What you need to do:
Report how many lines in the records that follow have the word "title" in them, giving the number and nothing more.

Records for the task:
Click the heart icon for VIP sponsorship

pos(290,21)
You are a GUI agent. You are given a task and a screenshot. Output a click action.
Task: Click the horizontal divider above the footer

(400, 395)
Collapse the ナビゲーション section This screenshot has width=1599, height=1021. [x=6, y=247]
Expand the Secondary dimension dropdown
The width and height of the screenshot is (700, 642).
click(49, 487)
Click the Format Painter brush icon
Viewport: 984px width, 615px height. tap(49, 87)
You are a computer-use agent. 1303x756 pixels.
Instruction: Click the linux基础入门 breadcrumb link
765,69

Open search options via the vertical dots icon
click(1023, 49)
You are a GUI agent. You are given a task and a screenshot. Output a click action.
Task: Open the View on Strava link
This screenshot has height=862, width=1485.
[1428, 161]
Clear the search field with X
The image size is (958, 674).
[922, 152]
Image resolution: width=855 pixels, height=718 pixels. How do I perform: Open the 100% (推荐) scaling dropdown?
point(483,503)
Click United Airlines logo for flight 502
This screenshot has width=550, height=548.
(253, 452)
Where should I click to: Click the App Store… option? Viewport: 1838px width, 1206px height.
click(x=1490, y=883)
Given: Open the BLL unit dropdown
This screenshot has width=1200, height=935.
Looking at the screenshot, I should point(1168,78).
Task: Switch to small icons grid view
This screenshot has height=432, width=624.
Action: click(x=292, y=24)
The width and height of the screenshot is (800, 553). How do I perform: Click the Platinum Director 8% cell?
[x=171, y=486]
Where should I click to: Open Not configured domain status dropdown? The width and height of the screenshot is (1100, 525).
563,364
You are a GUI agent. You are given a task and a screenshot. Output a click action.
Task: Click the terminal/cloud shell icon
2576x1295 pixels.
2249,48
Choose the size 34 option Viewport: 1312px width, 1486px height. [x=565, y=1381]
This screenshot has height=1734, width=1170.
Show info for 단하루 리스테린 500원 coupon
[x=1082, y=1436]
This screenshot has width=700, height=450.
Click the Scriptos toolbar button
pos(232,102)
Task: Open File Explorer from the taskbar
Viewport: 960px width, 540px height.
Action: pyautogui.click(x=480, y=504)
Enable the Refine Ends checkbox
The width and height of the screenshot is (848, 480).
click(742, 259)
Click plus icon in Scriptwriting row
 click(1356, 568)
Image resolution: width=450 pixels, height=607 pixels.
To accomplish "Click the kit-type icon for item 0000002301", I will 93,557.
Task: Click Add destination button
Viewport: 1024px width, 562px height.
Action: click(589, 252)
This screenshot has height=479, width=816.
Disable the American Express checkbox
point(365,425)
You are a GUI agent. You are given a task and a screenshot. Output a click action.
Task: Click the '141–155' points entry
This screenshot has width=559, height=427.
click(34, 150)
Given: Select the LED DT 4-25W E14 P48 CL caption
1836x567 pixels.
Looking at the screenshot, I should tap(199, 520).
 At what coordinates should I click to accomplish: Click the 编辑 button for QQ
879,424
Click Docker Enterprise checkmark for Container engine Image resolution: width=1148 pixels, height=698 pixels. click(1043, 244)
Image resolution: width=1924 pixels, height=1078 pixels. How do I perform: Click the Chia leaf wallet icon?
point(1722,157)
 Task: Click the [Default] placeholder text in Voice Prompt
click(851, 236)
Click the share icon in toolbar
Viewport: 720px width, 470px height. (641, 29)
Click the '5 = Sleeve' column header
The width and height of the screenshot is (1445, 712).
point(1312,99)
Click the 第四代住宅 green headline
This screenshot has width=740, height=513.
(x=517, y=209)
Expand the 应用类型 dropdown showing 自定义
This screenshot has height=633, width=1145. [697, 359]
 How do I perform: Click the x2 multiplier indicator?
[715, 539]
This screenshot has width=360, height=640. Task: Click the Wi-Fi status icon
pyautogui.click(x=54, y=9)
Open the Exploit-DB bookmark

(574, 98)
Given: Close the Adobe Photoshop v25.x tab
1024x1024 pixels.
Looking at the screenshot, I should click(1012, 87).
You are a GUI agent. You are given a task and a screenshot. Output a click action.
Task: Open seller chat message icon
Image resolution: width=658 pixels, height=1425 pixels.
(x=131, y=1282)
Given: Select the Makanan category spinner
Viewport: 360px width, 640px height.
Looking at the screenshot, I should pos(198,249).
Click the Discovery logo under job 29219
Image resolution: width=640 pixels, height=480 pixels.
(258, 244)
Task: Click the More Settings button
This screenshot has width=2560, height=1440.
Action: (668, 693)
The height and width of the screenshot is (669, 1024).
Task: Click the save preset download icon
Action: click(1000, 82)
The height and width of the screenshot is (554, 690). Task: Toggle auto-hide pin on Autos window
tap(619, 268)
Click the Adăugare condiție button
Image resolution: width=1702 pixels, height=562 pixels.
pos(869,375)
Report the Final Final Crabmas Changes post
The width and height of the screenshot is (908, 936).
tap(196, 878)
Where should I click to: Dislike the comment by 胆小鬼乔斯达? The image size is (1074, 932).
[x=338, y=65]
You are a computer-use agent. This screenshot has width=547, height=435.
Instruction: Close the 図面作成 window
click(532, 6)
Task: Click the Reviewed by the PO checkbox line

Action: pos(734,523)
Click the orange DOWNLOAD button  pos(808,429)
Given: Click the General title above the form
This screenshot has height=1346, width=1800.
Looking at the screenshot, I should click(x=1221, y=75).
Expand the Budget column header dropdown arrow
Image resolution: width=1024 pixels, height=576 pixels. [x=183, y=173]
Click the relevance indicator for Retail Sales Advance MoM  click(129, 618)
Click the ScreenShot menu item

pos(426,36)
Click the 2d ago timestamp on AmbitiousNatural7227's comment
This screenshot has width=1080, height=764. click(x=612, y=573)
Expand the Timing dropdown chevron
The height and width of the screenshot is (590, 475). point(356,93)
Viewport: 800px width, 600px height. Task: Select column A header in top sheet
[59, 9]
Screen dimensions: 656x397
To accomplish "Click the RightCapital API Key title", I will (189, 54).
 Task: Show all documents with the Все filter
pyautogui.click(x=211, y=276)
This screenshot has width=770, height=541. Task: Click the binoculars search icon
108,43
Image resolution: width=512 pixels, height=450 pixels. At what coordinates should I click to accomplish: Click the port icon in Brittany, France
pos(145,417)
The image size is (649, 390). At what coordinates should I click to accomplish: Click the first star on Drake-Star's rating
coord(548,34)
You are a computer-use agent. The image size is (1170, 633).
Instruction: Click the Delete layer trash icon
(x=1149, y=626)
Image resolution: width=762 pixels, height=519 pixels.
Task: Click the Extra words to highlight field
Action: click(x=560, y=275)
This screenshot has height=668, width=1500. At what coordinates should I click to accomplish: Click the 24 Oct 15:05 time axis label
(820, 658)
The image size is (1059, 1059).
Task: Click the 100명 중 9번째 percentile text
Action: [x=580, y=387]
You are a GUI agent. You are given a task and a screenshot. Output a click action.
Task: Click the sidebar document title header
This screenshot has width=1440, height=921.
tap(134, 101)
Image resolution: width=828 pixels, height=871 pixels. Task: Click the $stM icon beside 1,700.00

Solution:
3